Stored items
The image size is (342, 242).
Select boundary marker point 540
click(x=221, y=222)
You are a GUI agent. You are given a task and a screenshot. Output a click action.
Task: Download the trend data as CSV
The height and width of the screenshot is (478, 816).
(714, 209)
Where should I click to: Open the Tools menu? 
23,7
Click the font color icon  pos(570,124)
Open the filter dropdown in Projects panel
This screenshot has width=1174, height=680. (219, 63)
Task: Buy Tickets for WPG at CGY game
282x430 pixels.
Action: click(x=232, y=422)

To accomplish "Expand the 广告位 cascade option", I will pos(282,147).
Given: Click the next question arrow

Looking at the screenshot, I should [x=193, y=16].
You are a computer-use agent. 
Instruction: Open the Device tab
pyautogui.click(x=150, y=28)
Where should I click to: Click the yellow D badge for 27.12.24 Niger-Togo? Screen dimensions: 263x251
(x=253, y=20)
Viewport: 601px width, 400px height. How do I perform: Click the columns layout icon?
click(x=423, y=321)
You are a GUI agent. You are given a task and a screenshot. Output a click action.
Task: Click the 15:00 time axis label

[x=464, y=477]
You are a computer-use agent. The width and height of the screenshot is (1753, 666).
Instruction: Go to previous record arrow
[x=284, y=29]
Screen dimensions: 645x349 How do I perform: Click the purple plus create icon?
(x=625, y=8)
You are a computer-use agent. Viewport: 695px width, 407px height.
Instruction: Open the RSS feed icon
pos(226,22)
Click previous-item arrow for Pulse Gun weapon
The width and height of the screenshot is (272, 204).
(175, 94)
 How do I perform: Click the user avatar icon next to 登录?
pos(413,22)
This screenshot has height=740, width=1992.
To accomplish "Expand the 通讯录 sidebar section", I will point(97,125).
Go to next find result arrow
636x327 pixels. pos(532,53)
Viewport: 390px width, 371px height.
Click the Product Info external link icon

## EXERCISE GOAL
Give the entries again exactly, every one.

## FINISHED EXERCISE
The image size is (342, 242).
Select boundary marker point 540
click(x=221, y=222)
You are a GUI agent. You are given a task and a screenshot. Output a click action.
Task: Download the trend data as CSV
The height and width of the screenshot is (478, 816).
(714, 209)
Where should I click to: Open the Tools menu? 
23,7
Click the font color icon  pos(570,124)
Open the filter dropdown in Projects panel
This screenshot has width=1174, height=680. (219, 63)
Task: Buy Tickets for WPG at CGY game
282x430 pixels.
Action: click(x=232, y=422)

To accomplish "Expand the 广告位 cascade option", I will pos(282,147).
Given: Click the next question arrow

Looking at the screenshot, I should [x=193, y=16].
You are a computer-use agent. 
Instruction: Open the Device tab
pyautogui.click(x=150, y=28)
Where should I click to: Click the yellow D badge for 27.12.24 Niger-Togo? Screen dimensions: 263x251
(x=253, y=20)
Viewport: 601px width, 400px height. How do I perform: Click the columns layout icon?
click(x=423, y=321)
You are a GUI agent. You are given a task and a screenshot. Output a click action.
Task: Click the 15:00 time axis label

[x=464, y=477]
You are a computer-use agent. The width and height of the screenshot is (1753, 666).
Instruction: Go to previous record arrow
[x=284, y=29]
Screen dimensions: 645x349 How do I perform: Click the purple plus create icon?
(x=625, y=8)
You are a computer-use agent. Viewport: 695px width, 407px height.
Instruction: Open the RSS feed icon
pos(226,22)
Click previous-item arrow for Pulse Gun weapon
The width and height of the screenshot is (272, 204).
(175, 94)
 How do I perform: Click the user avatar icon next to 登录?
pos(413,22)
This screenshot has height=740, width=1992.
To accomplish "Expand the 通讯录 sidebar section", I will point(97,125).
Go to next find result arrow
636x327 pixels. pos(532,53)
Viewport: 390px width, 371px height.
Click the Product Info external link icon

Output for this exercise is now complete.